▶ AIM OF THE EXERCISE
Begin at the line containing "829x420 pixels." in the data below and go on through the line containing "This screenshot has height=675, width=1200.", repeating each line exactly; include both ends and no other line.

▶ DATA SHOWN
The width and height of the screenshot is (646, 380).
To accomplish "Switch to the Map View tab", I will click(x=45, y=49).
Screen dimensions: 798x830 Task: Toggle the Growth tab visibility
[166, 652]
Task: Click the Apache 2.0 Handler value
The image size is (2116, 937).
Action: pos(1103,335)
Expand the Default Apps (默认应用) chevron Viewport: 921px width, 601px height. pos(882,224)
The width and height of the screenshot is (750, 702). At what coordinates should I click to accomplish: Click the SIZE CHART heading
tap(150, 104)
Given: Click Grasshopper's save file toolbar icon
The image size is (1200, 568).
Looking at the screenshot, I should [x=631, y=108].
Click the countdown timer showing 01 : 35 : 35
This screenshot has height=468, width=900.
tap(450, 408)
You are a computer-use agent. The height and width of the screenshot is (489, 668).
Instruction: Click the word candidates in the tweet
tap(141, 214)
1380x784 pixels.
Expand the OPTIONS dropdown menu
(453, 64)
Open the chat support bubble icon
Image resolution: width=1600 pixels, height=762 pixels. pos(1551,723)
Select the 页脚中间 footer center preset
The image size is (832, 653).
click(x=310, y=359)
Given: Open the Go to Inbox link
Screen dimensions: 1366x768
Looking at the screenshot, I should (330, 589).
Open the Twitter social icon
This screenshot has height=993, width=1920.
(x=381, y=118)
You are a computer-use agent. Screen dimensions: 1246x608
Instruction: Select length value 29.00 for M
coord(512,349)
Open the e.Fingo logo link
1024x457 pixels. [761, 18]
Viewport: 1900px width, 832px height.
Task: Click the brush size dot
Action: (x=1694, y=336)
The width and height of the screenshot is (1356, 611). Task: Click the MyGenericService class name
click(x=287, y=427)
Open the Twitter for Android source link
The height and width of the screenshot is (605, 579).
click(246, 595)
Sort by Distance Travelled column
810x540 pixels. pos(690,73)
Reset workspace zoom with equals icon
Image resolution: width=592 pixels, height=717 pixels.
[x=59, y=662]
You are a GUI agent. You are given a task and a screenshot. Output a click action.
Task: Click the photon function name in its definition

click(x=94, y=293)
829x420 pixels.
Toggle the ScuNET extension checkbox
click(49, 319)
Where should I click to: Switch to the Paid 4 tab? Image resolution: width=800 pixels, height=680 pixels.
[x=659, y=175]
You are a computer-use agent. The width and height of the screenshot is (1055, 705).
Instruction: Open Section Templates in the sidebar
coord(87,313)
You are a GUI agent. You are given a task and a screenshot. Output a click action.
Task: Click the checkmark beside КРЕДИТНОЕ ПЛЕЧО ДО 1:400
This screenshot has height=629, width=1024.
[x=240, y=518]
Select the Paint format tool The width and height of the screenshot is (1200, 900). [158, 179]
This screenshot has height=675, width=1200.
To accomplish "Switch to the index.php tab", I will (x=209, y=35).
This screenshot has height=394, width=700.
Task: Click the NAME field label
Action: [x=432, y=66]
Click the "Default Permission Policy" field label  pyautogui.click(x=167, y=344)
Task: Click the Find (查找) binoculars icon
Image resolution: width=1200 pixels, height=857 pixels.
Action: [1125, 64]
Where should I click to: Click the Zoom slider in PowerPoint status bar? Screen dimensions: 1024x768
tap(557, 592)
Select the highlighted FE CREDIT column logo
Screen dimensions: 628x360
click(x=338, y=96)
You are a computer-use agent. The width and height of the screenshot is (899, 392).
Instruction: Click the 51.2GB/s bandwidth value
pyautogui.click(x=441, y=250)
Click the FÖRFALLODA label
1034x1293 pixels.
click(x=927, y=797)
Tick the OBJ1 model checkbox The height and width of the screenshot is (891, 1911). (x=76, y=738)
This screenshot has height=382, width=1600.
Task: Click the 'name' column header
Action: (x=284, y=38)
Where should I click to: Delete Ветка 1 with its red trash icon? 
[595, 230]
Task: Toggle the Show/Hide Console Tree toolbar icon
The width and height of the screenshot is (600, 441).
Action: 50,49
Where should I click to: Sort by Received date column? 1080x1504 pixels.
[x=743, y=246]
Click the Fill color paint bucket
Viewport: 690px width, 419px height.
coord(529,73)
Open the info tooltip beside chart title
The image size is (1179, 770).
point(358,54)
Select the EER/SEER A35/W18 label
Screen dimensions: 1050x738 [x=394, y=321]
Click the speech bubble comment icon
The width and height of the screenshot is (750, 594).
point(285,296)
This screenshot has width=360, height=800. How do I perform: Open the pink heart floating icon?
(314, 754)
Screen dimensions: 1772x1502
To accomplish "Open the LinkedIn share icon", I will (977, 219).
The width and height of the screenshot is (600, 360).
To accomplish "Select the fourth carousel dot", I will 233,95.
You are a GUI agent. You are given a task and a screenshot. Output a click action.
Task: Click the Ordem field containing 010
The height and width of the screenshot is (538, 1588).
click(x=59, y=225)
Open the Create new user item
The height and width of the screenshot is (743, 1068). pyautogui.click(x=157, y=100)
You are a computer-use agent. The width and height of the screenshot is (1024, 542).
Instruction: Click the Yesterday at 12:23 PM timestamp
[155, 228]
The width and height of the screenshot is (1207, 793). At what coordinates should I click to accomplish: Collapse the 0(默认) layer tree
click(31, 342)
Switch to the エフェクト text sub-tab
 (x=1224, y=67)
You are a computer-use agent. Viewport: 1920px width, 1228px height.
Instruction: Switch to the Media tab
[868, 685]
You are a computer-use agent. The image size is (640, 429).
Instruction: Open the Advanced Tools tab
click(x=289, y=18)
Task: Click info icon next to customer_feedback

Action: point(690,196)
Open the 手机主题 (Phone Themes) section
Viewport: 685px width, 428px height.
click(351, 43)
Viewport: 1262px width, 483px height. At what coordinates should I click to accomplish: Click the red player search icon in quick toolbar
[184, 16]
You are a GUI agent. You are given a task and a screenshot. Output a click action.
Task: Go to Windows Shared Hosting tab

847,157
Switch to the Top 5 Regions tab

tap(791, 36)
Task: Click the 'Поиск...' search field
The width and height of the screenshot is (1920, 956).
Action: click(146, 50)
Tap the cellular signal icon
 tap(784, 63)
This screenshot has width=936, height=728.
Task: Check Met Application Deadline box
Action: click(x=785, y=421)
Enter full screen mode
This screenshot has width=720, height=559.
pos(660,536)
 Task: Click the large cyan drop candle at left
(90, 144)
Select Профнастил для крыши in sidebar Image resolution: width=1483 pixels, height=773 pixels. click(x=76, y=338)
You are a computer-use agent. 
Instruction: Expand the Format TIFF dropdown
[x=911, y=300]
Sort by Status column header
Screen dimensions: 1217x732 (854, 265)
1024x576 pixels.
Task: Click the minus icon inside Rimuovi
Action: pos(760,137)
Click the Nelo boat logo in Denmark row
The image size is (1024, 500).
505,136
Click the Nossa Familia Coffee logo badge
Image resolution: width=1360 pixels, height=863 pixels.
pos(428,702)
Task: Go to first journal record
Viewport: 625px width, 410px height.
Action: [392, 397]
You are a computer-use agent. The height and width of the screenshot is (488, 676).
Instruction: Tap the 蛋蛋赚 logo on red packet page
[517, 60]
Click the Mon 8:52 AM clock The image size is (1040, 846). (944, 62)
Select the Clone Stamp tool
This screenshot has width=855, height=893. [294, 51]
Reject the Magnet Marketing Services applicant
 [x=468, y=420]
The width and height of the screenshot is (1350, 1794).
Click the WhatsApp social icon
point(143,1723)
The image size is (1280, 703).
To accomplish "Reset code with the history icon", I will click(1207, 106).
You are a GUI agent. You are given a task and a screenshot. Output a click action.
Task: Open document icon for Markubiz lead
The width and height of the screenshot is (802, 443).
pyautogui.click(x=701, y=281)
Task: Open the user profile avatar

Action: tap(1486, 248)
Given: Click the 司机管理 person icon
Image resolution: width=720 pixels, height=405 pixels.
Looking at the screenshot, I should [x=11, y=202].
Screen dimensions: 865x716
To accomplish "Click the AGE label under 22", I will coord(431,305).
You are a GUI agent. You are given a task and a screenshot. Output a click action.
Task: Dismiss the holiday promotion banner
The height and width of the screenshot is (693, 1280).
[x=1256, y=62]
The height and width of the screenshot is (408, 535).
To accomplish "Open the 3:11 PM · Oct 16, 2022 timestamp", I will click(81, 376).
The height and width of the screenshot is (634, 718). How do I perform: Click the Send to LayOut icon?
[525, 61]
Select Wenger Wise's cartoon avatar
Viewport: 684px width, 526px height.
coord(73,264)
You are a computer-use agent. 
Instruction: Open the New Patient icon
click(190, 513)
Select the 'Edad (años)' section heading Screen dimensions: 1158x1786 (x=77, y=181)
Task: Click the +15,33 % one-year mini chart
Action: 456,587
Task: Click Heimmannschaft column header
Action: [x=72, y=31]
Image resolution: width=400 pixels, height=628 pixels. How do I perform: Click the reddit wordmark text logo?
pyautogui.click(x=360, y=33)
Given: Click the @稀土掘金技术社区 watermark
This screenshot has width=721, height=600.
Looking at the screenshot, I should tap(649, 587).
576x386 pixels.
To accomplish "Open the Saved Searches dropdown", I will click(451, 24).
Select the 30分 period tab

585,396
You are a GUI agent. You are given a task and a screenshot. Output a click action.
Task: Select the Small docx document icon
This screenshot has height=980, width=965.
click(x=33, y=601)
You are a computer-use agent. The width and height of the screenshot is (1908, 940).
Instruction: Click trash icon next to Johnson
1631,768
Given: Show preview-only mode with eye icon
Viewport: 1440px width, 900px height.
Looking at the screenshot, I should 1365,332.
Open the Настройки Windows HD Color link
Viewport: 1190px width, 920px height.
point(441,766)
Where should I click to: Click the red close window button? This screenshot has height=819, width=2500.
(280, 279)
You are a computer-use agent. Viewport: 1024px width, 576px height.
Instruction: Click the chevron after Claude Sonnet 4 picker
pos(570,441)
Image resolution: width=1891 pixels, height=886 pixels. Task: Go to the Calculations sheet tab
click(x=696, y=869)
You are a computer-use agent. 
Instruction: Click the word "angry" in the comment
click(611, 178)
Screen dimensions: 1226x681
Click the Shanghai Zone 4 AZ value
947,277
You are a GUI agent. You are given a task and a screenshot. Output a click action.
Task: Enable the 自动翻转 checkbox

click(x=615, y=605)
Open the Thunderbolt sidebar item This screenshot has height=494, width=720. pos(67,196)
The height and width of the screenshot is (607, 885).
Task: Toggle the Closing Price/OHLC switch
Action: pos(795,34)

▶ YOUR RESPONSE
829x420 pixels.
Toggle the ScuNET extension checkbox
click(49, 319)
Where should I click to: Switch to the Paid 4 tab? Image resolution: width=800 pixels, height=680 pixels.
[x=659, y=175]
You are a computer-use agent. The width and height of the screenshot is (1055, 705).
Instruction: Open Section Templates in the sidebar
coord(87,313)
You are a GUI agent. You are given a task and a screenshot. Output a click action.
Task: Click the checkmark beside КРЕДИТНОЕ ПЛЕЧО ДО 1:400
This screenshot has height=629, width=1024.
[x=240, y=518]
Select the Paint format tool The width and height of the screenshot is (1200, 900). [158, 179]
This screenshot has height=675, width=1200.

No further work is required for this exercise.